Information given below:
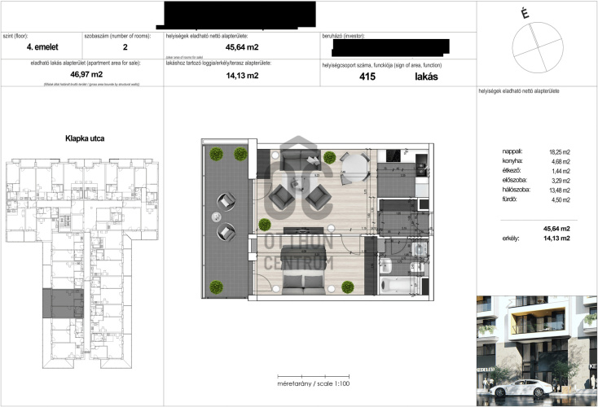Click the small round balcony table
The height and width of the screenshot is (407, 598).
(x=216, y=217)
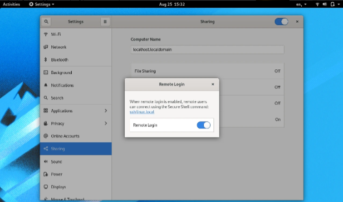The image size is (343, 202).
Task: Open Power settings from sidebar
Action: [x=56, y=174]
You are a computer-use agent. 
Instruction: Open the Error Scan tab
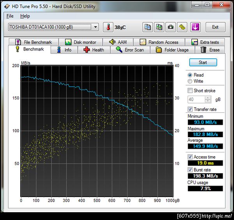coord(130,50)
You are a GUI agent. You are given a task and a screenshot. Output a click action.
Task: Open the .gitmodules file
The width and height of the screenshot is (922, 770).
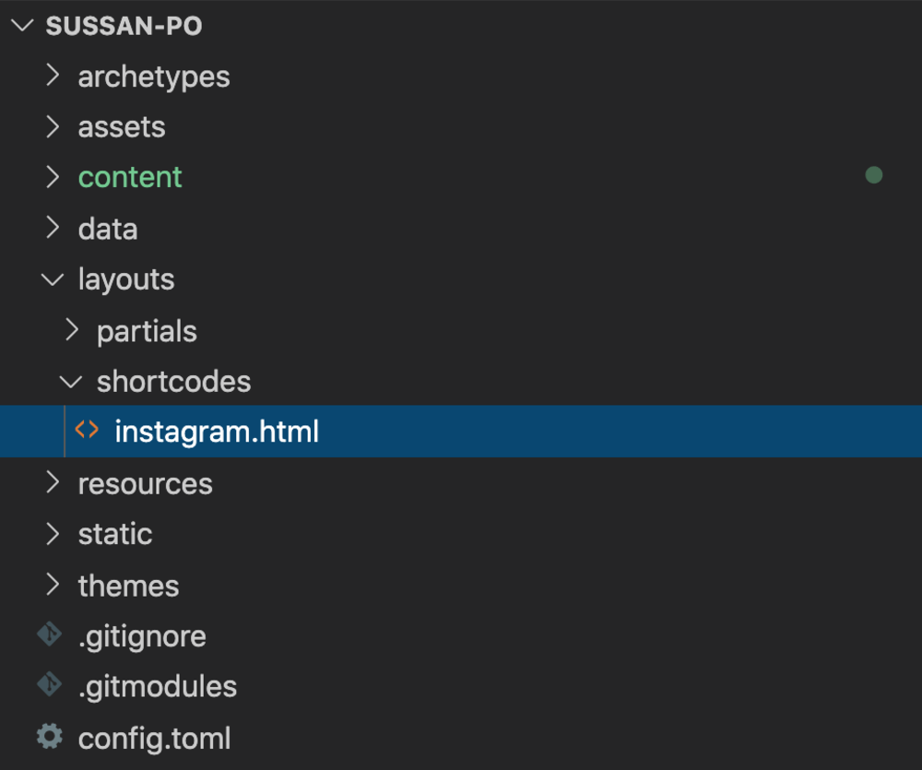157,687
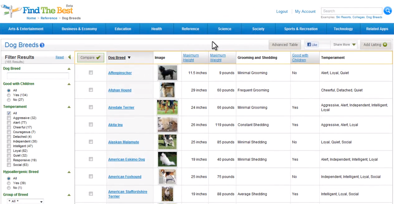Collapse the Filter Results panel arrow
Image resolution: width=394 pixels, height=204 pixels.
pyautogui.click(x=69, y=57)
End of Information given.
Information given below:
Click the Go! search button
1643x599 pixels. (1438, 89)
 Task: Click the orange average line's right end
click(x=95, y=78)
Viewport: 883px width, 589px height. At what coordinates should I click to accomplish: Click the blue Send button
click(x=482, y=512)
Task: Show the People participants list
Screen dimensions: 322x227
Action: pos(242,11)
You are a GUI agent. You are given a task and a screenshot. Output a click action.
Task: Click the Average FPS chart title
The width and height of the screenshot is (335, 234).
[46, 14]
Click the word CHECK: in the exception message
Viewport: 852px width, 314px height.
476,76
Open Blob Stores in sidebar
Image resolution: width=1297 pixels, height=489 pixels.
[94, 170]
End of Information given.
Information given below:
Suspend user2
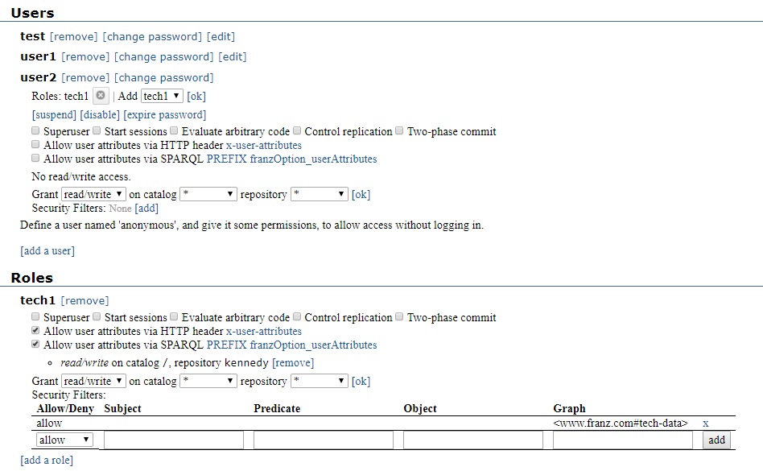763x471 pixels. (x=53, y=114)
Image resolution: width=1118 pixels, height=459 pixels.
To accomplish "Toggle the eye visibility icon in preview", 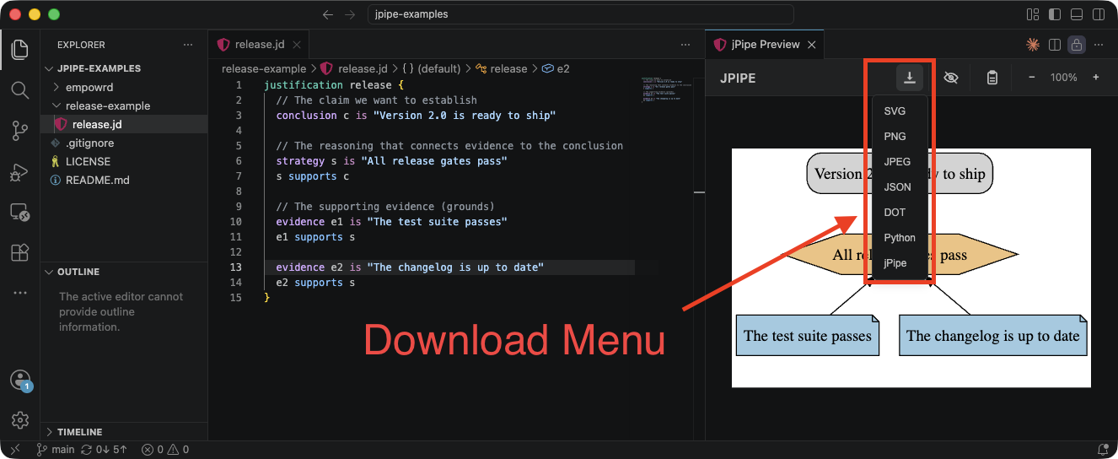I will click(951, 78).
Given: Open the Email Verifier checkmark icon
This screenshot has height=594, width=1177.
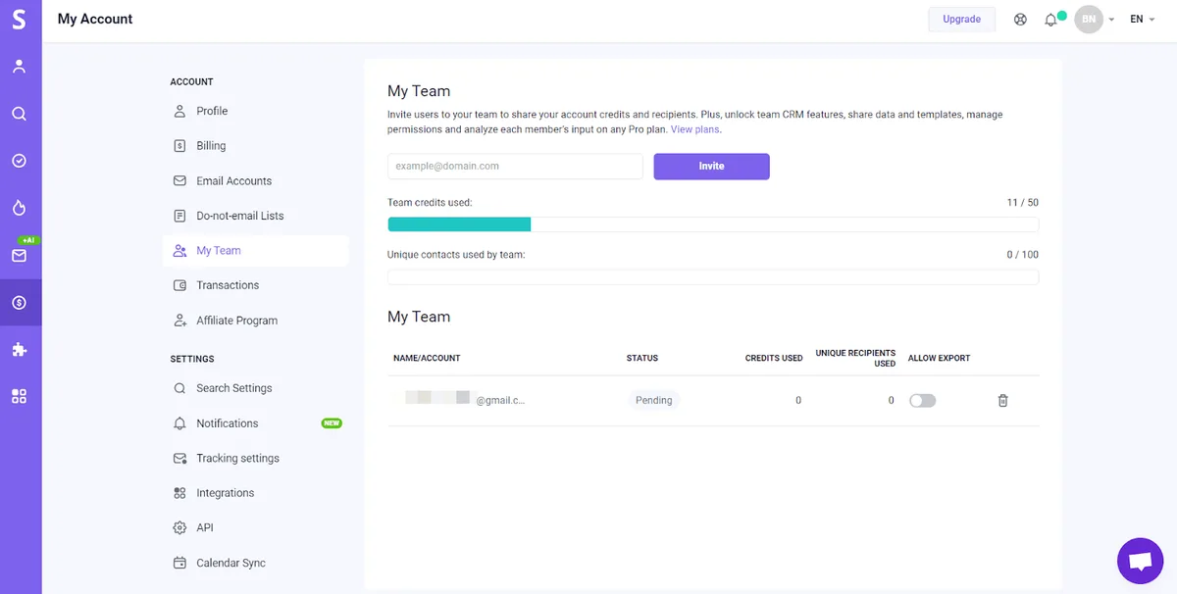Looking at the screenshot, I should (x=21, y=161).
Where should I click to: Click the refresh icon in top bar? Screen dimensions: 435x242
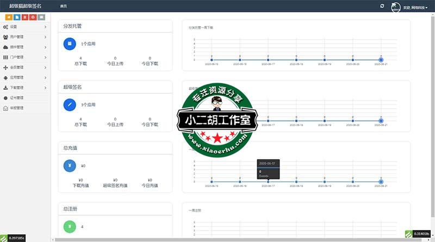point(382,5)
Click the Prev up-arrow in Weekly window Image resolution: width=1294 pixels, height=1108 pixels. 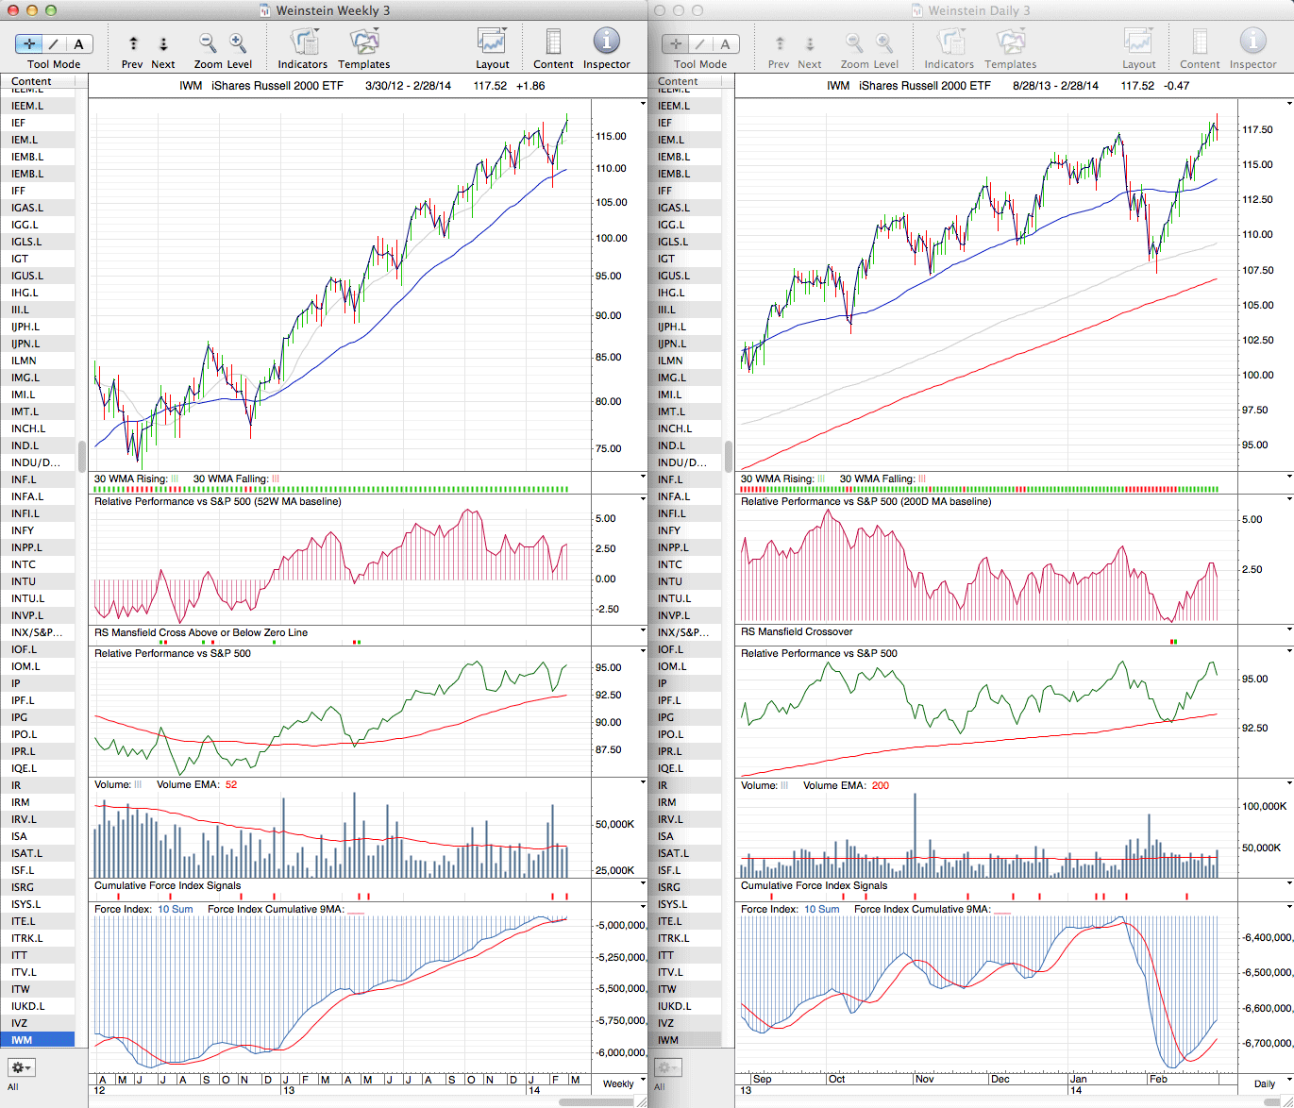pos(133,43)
End of Information given.
**Instructions for the task**
Above are the records; from them, give again exactly the lines from the one containing "Task: Click the orange" through the one containing "Open Blob Stores in sidebar", both included.

**Solution**
 Task: Click the orange average line's right end
click(x=95, y=78)
Viewport: 883px width, 589px height. At what coordinates should I click to accomplish: Click the blue Send button
click(x=482, y=512)
Task: Show the People participants list
Screen dimensions: 322x227
Action: pos(242,11)
You are a GUI agent. You are given a task and a screenshot. Output a click action.
Task: Click the Average FPS chart title
The width and height of the screenshot is (335, 234).
[46, 14]
Click the word CHECK: in the exception message
Viewport: 852px width, 314px height.
476,76
Open Blob Stores in sidebar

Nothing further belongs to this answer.